TASK MATERIAL –
────────────────────

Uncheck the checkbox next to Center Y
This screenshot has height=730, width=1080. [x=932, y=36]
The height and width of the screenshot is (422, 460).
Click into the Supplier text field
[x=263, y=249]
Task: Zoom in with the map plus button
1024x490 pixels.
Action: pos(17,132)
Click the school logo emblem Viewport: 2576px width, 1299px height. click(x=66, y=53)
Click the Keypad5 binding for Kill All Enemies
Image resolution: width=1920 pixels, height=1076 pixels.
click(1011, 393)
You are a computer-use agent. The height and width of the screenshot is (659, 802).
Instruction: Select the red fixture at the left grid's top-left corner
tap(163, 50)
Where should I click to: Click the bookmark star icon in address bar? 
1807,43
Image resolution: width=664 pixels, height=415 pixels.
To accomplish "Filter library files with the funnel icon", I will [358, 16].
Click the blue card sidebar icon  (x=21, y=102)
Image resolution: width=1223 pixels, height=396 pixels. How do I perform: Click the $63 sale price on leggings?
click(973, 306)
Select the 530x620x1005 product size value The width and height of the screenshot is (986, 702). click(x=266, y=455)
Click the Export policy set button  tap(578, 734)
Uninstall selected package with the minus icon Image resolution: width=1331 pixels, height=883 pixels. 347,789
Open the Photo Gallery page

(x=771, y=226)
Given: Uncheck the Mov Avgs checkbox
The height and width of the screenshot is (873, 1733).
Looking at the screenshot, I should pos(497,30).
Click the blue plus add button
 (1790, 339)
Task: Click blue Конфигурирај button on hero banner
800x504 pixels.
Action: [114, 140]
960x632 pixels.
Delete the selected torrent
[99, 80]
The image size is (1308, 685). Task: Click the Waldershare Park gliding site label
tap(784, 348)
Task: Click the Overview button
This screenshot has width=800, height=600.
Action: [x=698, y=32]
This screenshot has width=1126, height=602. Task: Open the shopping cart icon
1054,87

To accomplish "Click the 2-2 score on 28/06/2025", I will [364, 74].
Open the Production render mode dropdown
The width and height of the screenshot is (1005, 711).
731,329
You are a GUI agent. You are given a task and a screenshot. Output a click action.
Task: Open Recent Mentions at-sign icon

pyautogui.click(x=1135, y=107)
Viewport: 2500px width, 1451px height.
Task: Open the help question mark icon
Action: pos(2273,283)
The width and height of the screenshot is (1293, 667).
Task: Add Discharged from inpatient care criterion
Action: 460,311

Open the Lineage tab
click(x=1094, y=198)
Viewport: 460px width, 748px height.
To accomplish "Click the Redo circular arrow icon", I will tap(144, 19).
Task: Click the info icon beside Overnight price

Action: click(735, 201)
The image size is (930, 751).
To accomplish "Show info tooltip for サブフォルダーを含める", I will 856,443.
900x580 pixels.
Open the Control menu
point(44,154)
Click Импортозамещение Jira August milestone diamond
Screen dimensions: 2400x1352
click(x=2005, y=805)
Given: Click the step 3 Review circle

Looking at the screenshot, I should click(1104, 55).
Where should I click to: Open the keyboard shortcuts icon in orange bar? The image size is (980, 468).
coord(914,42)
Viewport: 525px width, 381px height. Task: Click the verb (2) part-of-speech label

────────────────────

SHORT EXERCISE – Print the entries above from the line with "Task: Click blue" up to and including the line with "click(x=1094, y=198)", with each line reproduced without any change.

RESULT BELOW –
Task: Click blue Конфигурирај button on hero banner
800x504 pixels.
Action: [114, 140]
960x632 pixels.
Delete the selected torrent
[99, 80]
The image size is (1308, 685). Task: Click the Waldershare Park gliding site label
tap(784, 348)
Task: Click the Overview button
This screenshot has width=800, height=600.
Action: [x=698, y=32]
This screenshot has width=1126, height=602. Task: Open the shopping cart icon
1054,87

To accomplish "Click the 2-2 score on 28/06/2025", I will [364, 74].
Open the Production render mode dropdown
The width and height of the screenshot is (1005, 711).
731,329
You are a GUI agent. You are given a task and a screenshot. Output a click action.
Task: Open Recent Mentions at-sign icon

pyautogui.click(x=1135, y=107)
Viewport: 2500px width, 1451px height.
Task: Open the help question mark icon
Action: pos(2273,283)
The width and height of the screenshot is (1293, 667).
Task: Add Discharged from inpatient care criterion
Action: 460,311

Open the Lineage tab
click(x=1094, y=198)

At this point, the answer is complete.